● **Exercise details**
Output every entry exactly as written, but omit the pictures.

● **Supplied records**
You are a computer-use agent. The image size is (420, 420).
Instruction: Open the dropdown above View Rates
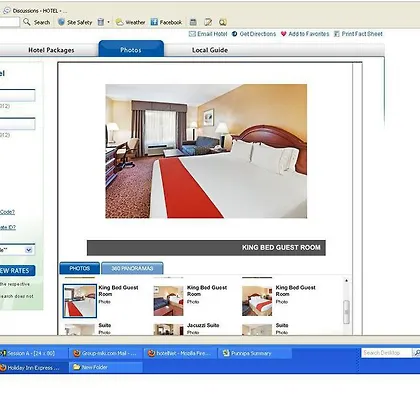point(29,250)
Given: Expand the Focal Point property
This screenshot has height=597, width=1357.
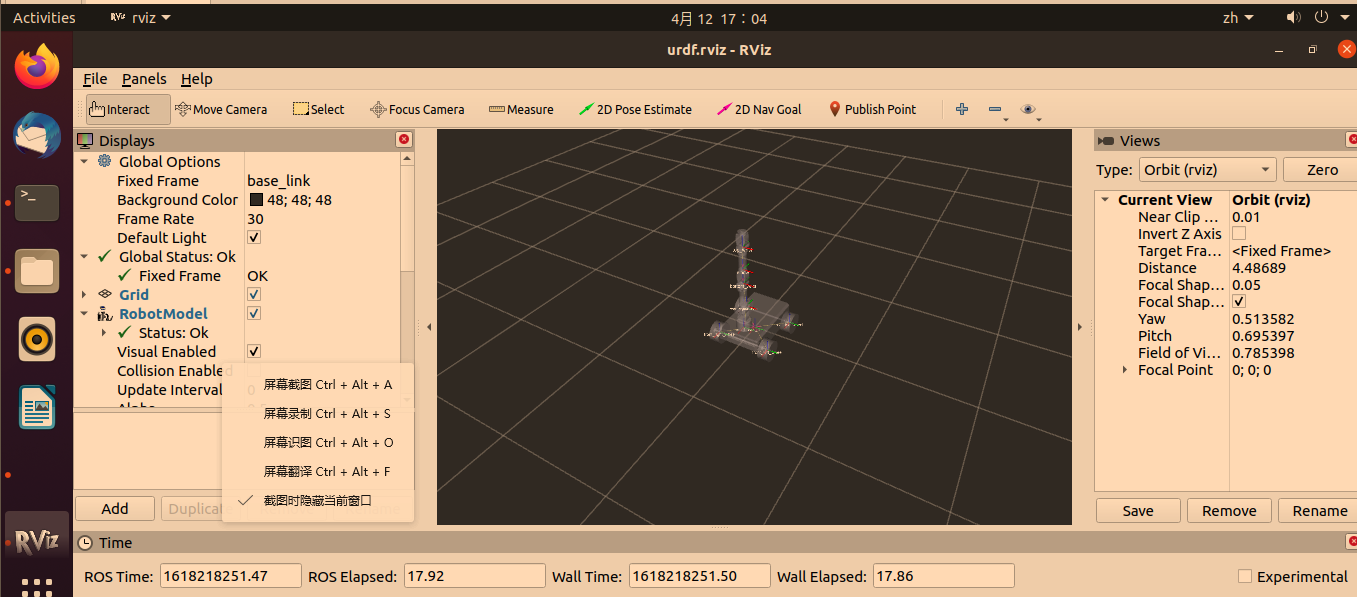Looking at the screenshot, I should [x=1125, y=370].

● **Finished task**
You are a computer-use agent. The image size is (420, 420).
Instruction: Open the dropdown above View Rates
point(29,250)
Given: Expand the Focal Point property
This screenshot has height=597, width=1357.
Looking at the screenshot, I should [x=1125, y=370].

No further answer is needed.